1.2.2) cópia autenticada do contrato social ou estatuto social, devidamente registrado;

1.2.3) cópia autenticada da última alteração contratual ou estatutária devidamente registrado (se houver);

1.2.4) certidão simplificada atualizada da junta comercial ou do Registro Civil das Pessoas Jurídicas (validade 30 dias);

1.3) caso o incorporador ou algum promitente permutante sejam pessoas físicas, deverá constar a assinatura de todos, com o reconhecimento por semelhança/autenticidade, inclusive dos cônjuges, se houver;

2) Apresentar, em nome do incorporador, atestado de idoneidade financeira, fornecido por estabelecimento de crédito que opere no país há mais de cinco anos;

3) Apresentar o título de propriedade do terreno, ou de promessa, irrevogável e irretratável, de compra e venda ou de cessão de direitos ou de permuta do qual conste cláusula de imissão na posse do imóvel, não haja estipulações impeditivas de sua alienação em frações ideais e inclua consentimento para demolição e construção, devidamente registrada;

4) Em havendo promessa de permuta, o construtor/incorporador deverá apresentar instrumento público de mandato, outorgado pelo proprietário de imóvel sobre o qual será registrada a incorporação, pelo qual sejam outorgados poderes para a venda de frações ideais do indigitado imóvel, obedecendo aos comandos do artigo 31, alínea “b”, §1º, e art. 32, alínea “m”, ambos da Lei Federal nº 4.591/64.

4.1) caso o proprietário do terreno (quando não for o incorporador) seja pessoa jurídica, o instrumento de promessa de permuta deverá ser assinado pelo representante/administrador da mesma e estar instruído com:

4.1.1) cartão do CNPJ (extraído do site da Receita Federal);

4.1.2) cópia autenticada do contrato social ou estatuto social, devidamente registrado;

4.1.3) cópia autenticada da última alteração contratual ou estatutária devidamente registrado (se houver);

4.1.4) certidão simplificada atualizada da junta comercial ou do Registro Civil das Pessoas Jurídicas; (validade 30 dias)

4.2) o instrumento de promessa de permuta deverá conter:

4.2.1) assinatura com reconhecimento de firma por autenticidade de todas as partes envolvidas no negócio, bem como de duas testemunhas;

4.2.2) qualificação completa de todas as partes (nome, RG, CPF, estado civil, profissão, naturalidade, endereço)

4.2.3) informação se a transação foi intermediada por corretor de imóveis.
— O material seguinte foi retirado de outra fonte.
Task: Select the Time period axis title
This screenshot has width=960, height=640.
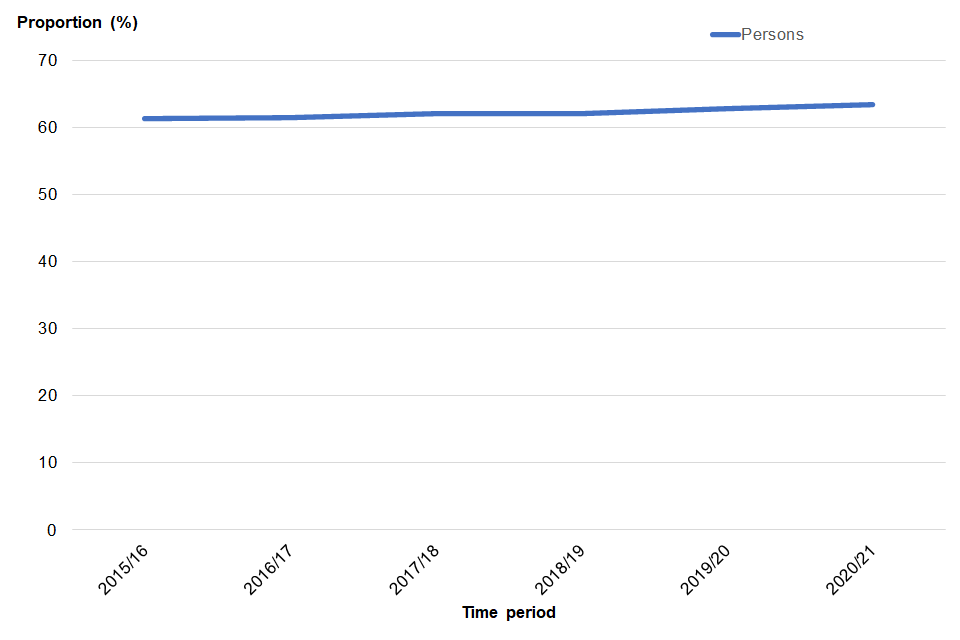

Se positivo, informar o nome completo e o número do CRECI do corretor;

4.2.4) se o proprietário do terreno for pessoa física, não empregadora e nem produtora rural, constar no instrumento a declaração de que não é contribuinte da previdência social na qualidade de empregador e nem produtor rural, nos termos do parágrafo único do art. 15, c/c art. 47, I, “b”, ambos da Lei 8.212/91;

4.2.5) se o proprietário do terreno for pessoa física empregadora ou produtora rural apresentar a CND do INSS;

5) Apresentar todas as plantas do projeto de construção aprovadas pela municipalidade e pelo Corpo de Bombeiros, juntamente com os respectivos Alvarás; Deverá conter nas plantas a assinatura do incorporador, bem como do responsável técnico reconhecidas por semelhança ou autenticidade;

6) Apresentar as ART´s ou RRT’s do projeto arquitetônico, de execução, bem como das planilhas de área NBR, todas com o comprovante de pagamento; Ressalta-se que deverá constar o número da matrícula do imóvel;

7) Apresentar as seguintes certidões negativas em nome do incorporador:

7.1) Municipal;

7.2) Estadual;

7.3) Federal (SRF);

7.4) INSS (se for pessoa jurídica)

7.5) FGTS (se for pessoa jurídica)

7.6) Ações Trabalhistas;

7.7) Ações Cíveis dos últimos 10 anos;

7.8) Ações Criminais dos últimos 10 anos (incluir dos sócios);

7.9) Protestos de Títulos (dos últimos 5 anos)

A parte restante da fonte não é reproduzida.